§ TRY IT:
Among the entries, how many lines carry the string "computer"? Give the number and nothing else.

● ● ●

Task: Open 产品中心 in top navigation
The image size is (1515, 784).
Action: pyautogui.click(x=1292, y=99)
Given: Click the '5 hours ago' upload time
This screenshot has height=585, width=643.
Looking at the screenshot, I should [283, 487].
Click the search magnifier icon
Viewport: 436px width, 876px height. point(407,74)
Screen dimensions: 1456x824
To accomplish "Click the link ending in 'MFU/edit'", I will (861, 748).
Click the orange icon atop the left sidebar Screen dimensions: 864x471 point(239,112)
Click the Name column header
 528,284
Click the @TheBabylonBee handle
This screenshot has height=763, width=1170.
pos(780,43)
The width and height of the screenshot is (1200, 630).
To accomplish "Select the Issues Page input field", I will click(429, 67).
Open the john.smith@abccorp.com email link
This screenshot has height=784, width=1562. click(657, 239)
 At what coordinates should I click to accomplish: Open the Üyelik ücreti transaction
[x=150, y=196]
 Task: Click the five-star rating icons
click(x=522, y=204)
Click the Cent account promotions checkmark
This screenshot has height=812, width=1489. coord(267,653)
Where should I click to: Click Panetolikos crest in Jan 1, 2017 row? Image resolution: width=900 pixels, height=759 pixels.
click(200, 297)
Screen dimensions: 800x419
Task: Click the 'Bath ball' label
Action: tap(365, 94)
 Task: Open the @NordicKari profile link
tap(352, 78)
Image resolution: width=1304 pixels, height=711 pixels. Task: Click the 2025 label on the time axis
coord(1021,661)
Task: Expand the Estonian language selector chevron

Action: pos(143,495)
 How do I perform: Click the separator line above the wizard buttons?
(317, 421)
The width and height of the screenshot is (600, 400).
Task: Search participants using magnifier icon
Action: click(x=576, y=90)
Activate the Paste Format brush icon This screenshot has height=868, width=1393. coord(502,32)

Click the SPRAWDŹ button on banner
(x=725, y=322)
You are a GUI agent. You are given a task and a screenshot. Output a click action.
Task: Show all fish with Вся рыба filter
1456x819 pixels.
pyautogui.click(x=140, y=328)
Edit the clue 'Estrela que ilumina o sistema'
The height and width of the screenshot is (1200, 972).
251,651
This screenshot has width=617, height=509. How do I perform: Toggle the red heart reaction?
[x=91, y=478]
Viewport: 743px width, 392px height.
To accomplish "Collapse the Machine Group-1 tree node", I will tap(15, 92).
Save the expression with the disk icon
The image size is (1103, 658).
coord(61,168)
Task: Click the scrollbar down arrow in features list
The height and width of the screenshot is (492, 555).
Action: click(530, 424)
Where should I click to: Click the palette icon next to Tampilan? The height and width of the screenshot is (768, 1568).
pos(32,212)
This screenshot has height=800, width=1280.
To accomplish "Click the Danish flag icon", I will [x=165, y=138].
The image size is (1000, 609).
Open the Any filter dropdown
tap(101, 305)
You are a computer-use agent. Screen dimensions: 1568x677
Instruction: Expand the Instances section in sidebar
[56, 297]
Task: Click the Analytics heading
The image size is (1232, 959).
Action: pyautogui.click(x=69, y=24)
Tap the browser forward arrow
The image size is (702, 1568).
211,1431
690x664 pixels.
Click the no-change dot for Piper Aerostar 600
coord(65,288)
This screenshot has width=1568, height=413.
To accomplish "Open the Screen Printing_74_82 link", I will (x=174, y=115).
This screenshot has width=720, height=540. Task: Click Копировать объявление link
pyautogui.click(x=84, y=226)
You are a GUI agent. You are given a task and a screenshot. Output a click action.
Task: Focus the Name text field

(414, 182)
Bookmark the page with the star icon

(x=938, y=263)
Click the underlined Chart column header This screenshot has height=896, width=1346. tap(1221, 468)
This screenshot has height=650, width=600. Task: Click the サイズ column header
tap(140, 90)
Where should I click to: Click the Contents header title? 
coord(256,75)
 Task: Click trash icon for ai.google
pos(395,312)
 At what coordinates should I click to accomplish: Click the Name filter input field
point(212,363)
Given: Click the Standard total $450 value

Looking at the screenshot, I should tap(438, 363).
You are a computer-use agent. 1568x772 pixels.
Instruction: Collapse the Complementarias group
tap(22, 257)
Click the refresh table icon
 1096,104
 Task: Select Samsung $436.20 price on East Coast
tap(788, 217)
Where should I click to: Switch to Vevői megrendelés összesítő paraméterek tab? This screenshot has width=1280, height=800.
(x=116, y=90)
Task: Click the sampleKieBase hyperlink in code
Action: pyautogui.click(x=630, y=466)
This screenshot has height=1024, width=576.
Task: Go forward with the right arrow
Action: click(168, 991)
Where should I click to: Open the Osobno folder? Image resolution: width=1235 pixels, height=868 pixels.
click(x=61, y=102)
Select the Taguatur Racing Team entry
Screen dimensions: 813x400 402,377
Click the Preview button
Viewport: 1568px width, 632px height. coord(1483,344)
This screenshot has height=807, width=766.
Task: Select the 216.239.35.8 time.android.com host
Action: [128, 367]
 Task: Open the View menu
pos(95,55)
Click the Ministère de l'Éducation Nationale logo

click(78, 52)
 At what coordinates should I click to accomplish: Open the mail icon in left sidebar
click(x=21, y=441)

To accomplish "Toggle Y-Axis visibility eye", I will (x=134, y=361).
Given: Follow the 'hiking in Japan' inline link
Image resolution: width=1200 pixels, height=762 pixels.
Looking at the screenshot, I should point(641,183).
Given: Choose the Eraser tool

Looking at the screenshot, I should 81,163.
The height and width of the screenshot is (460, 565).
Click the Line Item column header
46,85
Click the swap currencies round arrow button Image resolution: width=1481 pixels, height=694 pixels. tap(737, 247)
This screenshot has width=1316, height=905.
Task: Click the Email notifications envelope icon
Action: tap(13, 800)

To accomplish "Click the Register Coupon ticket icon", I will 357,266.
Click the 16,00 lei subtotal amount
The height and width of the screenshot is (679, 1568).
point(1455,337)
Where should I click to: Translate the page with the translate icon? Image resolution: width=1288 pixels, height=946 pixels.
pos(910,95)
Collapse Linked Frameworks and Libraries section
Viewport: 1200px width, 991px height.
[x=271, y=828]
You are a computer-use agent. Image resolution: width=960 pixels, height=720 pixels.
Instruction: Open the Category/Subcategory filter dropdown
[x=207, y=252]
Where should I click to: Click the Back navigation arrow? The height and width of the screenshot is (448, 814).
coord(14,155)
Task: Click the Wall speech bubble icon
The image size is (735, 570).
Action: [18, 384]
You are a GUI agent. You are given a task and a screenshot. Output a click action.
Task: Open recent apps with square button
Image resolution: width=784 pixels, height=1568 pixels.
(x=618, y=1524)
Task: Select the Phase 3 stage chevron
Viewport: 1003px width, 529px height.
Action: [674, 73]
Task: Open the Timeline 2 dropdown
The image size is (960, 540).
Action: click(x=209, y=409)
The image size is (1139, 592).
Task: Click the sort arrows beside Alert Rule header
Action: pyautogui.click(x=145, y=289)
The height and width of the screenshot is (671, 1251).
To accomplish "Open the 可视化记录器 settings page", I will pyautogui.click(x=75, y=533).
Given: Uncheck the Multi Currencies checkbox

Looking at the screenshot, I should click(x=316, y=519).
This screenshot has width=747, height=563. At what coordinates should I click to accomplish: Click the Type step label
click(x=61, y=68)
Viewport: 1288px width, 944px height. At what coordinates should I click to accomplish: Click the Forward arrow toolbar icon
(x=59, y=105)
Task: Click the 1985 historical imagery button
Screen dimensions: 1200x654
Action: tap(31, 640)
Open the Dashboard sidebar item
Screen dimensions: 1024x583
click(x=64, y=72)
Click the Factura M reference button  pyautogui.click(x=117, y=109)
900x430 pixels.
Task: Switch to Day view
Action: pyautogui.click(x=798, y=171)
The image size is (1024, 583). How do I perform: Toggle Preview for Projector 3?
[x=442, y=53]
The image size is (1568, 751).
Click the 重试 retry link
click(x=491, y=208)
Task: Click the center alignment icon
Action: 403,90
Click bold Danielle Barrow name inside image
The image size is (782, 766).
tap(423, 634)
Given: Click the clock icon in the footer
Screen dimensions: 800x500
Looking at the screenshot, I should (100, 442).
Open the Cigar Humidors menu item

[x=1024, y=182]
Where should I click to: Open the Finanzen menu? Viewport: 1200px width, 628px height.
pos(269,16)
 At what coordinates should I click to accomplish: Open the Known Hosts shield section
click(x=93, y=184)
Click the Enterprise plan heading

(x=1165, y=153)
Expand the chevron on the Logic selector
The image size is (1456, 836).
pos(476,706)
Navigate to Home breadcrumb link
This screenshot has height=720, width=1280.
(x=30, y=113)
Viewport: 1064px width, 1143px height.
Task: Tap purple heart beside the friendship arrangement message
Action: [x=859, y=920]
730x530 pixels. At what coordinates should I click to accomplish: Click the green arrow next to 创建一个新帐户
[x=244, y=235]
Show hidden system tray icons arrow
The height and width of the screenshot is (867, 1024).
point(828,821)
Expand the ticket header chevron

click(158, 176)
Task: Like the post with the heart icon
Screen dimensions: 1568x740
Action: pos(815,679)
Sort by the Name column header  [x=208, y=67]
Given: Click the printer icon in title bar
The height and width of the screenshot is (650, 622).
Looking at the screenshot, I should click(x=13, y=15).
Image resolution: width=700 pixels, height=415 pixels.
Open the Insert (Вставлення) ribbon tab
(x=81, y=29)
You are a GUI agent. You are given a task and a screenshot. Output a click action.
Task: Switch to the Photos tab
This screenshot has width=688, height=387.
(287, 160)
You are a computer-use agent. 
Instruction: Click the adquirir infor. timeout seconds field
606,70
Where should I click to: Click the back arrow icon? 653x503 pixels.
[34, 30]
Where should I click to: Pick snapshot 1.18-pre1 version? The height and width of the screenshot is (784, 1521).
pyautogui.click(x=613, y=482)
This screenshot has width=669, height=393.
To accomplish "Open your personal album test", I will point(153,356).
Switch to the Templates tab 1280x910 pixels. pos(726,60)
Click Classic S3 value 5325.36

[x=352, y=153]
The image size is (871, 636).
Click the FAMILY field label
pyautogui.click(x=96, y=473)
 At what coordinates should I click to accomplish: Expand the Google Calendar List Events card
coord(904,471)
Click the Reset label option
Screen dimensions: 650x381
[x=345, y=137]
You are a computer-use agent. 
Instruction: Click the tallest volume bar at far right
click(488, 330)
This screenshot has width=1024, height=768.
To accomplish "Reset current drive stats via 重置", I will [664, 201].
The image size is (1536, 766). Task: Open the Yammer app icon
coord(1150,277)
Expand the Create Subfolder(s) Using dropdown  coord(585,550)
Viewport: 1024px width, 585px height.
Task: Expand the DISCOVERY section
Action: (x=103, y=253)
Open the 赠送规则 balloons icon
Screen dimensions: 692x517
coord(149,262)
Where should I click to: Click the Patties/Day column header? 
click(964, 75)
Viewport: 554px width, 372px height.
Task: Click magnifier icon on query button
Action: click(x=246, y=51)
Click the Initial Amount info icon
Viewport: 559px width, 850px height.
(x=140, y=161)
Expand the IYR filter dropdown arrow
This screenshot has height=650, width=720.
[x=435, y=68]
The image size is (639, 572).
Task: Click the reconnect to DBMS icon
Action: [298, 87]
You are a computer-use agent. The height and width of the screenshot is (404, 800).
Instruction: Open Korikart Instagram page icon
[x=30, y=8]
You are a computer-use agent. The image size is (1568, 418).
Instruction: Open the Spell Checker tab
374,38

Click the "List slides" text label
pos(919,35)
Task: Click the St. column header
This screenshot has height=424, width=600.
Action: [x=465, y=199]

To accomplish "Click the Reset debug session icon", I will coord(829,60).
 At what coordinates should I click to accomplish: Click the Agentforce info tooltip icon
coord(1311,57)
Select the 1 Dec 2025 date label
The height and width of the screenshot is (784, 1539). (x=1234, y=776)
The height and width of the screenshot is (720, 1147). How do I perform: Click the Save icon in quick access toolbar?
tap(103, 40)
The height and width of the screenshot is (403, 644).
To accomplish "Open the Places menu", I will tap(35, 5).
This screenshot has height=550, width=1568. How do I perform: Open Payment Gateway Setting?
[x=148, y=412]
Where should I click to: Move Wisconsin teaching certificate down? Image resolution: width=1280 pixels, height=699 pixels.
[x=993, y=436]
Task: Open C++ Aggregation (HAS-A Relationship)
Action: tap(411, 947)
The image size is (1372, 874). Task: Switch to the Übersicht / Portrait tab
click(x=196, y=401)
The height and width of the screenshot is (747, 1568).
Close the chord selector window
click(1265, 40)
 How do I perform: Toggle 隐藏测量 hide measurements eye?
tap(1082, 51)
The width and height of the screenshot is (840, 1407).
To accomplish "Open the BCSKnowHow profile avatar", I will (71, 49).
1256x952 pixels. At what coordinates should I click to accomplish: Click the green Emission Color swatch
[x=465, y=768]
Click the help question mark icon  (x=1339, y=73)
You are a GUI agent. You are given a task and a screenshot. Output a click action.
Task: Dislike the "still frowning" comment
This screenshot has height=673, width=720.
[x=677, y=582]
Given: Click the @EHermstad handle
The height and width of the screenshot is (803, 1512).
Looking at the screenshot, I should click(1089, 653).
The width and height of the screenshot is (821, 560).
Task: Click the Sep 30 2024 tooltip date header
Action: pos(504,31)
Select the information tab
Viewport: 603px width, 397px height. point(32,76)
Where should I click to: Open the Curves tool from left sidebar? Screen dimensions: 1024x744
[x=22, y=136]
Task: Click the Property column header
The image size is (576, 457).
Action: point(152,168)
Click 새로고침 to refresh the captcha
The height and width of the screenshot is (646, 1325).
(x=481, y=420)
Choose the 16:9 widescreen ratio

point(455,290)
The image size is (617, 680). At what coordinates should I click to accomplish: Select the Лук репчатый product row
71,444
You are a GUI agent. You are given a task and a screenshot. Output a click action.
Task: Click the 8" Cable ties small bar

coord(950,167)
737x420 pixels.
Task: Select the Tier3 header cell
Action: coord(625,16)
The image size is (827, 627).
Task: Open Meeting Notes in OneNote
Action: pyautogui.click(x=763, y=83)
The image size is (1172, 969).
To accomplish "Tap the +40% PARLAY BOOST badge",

● ● ●

§ ANSWER SPACE:
7